Most professional liability policies for insurance agencies (E&O) are written on a claims-made basis. For a claim to be covered, the claim must be first made and reported against the policyholder to the insurance company during the policy period. If a policy expires and a claim is thereafter made, the agency will not have coverage under that policy. Coverage is provided for claims made policies only if such claims arose from acts or omissions occurring during an insured period and reported before the extended reporting period ends. Some policies provide an automatic 60-day extension reporting period after the policy is terminated.

What is an extended reporting period endorsement?

An insurance agency’s exposure for claims arising from professional services performed during a particular policy period extends well past the expiration of the policy period. This exposure, often referred to as “tail exposure,” requires coverage for this exposure provided throughout an extended reporting period.

The ERP only covers claims arising out of professional services rendered prior to the expiration or termination of the policy that are made and reported subsequent to the policy expiration or termination date and prior to the end of the extended reporting period’s termination date. The ERP never covers any services performed after the termination of the policy term.

When you might need an ERP

Every agency has a life cycle. An agency might be acquired by, or merged with, another agency. Agency owners may retire and decide to close their agency. An individual may leave one agency for another or to start a new agency. Other reasons when an ERP may be needed are: the advancement of a retroactive date, renewal of coverage on other than a claims-made basis, or the exclusion of existing coverage from the policy when the policy remains in effect or was replaced. These changes require special protection, and should be discussed with your E&O insurance advisor.

An agency that is acquired by or merged with another agency should understand what requirements are stated in their buy/sell agreement regarding who is responsible in the event a professional liability claims should arise. If the predecessor agency is NOT assuming liability for the acquired agency, the acquired agency needs to purchase an ERP in the event a claim arises after the sale. If the predecessor agency IS assuming liability for the acquired agency, coverage would be provided under the predecessor agency as long as they continue E&O coverage without any lapse.

Agencies that simply close shop or dissolve do not extinguish the potential for claims.
These agencies need to purchase an ERP in the event a claim is made after the expiration of their E&O policy.

What ERP Options Are Available

Most E&O policies contain a provision for an “automatic” 60-day ERP in the event of a cancellation or non-renewal. This gives the agency a little time to secure an Extended Reporting Period endorsement for the period of time they feel is sufficient for their exposure.

The Optional Extended Reporting Period provision found in most E&O policies provide an insured with options to purchase ERP’s of varying length.
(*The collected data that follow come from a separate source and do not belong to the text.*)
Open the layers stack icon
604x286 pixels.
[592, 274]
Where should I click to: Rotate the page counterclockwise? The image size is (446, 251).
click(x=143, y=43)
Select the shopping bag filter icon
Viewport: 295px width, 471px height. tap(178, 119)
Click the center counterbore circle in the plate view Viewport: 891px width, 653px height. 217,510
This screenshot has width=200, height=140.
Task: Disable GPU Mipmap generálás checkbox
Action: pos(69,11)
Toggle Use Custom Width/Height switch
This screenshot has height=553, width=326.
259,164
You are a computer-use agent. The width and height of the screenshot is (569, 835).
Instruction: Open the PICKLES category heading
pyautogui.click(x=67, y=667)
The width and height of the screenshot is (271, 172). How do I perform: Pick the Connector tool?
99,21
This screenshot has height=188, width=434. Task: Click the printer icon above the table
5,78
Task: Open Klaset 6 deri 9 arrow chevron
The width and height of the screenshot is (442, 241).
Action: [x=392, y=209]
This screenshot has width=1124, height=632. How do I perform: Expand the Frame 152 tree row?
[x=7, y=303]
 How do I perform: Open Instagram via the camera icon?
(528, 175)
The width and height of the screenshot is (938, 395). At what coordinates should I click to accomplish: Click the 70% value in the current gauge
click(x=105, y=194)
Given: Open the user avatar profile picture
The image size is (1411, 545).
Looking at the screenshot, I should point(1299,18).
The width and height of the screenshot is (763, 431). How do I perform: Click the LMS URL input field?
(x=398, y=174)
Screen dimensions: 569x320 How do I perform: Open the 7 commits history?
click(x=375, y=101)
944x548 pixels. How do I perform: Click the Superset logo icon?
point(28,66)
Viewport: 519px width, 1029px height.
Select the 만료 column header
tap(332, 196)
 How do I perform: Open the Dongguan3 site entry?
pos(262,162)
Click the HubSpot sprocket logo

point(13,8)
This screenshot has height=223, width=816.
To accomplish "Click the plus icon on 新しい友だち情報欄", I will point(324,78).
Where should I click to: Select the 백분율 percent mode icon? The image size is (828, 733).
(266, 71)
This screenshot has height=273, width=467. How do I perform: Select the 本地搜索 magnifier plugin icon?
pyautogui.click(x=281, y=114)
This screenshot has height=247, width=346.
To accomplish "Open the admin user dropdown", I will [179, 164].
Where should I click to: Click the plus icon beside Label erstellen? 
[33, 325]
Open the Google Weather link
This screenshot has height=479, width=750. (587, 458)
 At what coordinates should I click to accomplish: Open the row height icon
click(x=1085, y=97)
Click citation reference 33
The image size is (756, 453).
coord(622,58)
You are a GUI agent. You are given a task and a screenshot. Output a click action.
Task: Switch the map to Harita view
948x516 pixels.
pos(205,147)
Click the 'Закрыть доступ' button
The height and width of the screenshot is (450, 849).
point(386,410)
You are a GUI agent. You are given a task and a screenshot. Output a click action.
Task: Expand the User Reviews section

The cost is generally a multiple of the last annual policy premium and depends upon the length of time selected for the extended reporting period.

A purchased ERP is not tacked onto the automatic 60-day period, but is a concurrent period that can extend the protection of the policy from claims related to services provided before the termination of the policy.
Written notice and premium payment generally is required no later than 60 days after cancellation or nonrenewal and the premium is fully earned and cannot be changed.

Separate limits of liability equal to that specified in the Declarations or in the latest renewal endorsement applies without diminution because of any prior payment under the policy. Insurance afforded under the ERP is excess over any other valid and collectable insurance available under policies in force after the ERP starts.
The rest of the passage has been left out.